By Harun Yahya
Ramadan is here. Muslims in Bahrain and all around the world, from Istanbul to Karachi, from Medina to Kuala Lumpur, salute and celebrate the arrival of their most beloved time of the year.
After weeks of preparations, the most festive time of the year has finally touched down as the songs of praise and joy reach up to heavens, minaret lights illuminate the night sky. A month of joyful fasting is set to begin. The exuberance in the air is palpable.
Ramadan, as it has always been throughout the 1,400-year-old history of Islam, once again shines with its familiar beauty.
In special, Ramadan brings with it a delightful warmth, a feeling of safety that envelopes everyone from old to young, whether they are observant Muslims or not.
Its invisible blanket of peace and warmth settles over the cities and are easy to spot in every corner: On the streets, in the restaurants (where Iftar feasts are getting ready), on the faces of children rushing to buy Ramadan pita bread for those rushing home to break their fast with their beloved ones.
As a new day starts in Ramadan, everyone goes about their business as usual but the difference is there and observable.
There is a joy, a gleam in the eyes and a sweet excitement that mounts as the evening draws closer.
In the meantime, women are busy with preparations at home. After having stocked the best of everything for this special time of the year and waiting for months for it to arrive, there is no doubt that every Iftar dinner will be another feast.
And then comes the rush hour. People will flow into the streets to get to their destinations as quickly as possible. You will see the excitement as the delicious scent of Ramadan bread wafts from bakeries with long queues forming in front of them literally in seconds. Once the Ramadan bread and accompanying desserts are secured, and everyone is safety settled around the table ready to break their fast, the wait for the call to prayer starts.
The Adhan sweeps across the world, from the US, to Bangladesh, from Kuwait to Turkey, like a magnificent wave that moves from one country to another.

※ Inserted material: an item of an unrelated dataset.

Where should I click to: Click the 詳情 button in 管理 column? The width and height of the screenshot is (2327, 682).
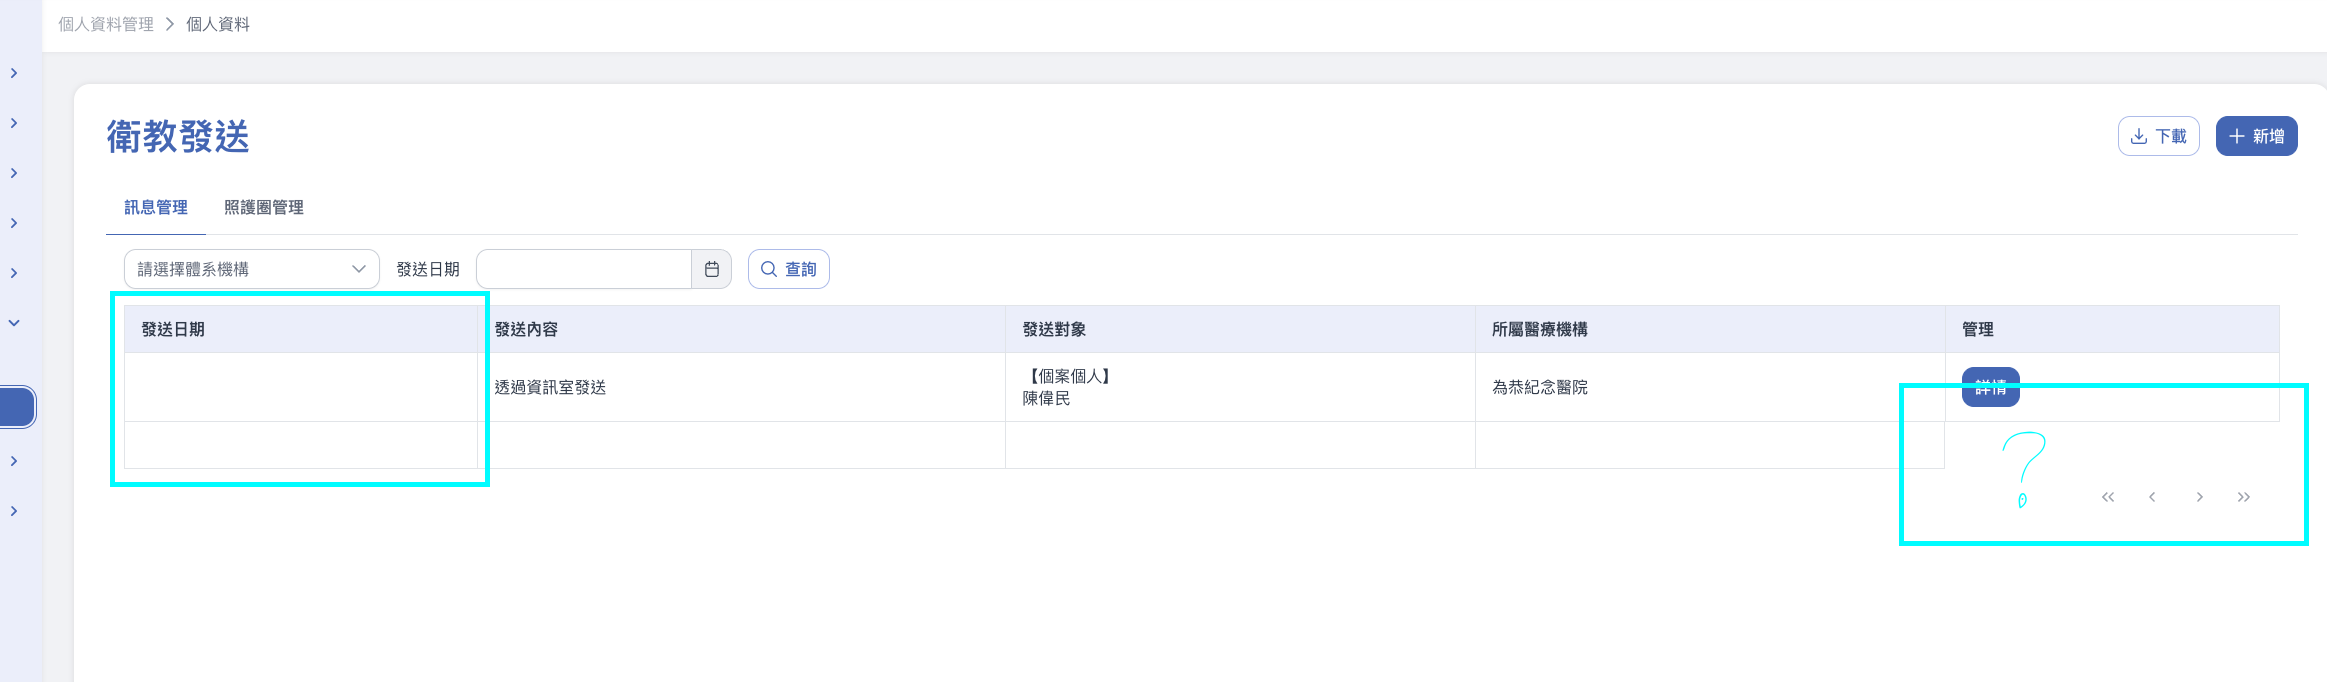(x=1990, y=387)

With this call to prayer, the fast is broken. This particular moment, in other words, the unparalleled joy of sitting down together at an Iftar dinner with beloved ones, and eating the first thing after a whole day of fasting is a delight to be experienced.
Enjoying a delicious feast amid a background of happy chatter in the company of family and friends, appreciating and giving thanks for the countless different tastes, smells and varieties God has created for us, is another reason why Ramadan is so much cherished.
And it doesn't even matter if the dinner isn't very rich; lavish or modest, Iftar dinners are always and inexplicably satisfying and rich. Moreover, this sweet excitement doesn't ebb away as the month progresses. On the contrary, it is there every day, if not
In this beautiful month, people compete with each other in goodness. Rich families and businesses prepare Ramadan boxes full of delicious foodstuff for the poor.
People rush to invite the less privileged to their Iftar dinners. Municipalities, mosques and aid organisations hold mass dinners for thousands, followed by celebrations and festivities.
There is no such thing as being alone in Ramadan; relatives and friends compete in inviting single friends or family members to make sure no Iftar is spent alone.
In Ramadan, everyone is more loving, more understanding and more compassionate. People strive to be the best version of themselves, ponder over their mistakes and make resolutions to be a better person for the rest of their lives.
We hope that this will be yet another beautiful Ramadan bringing with it its unique beauties.
We wish all Muslims a very blessed Ramadan and pray that it will be the start of peaceful days for our world.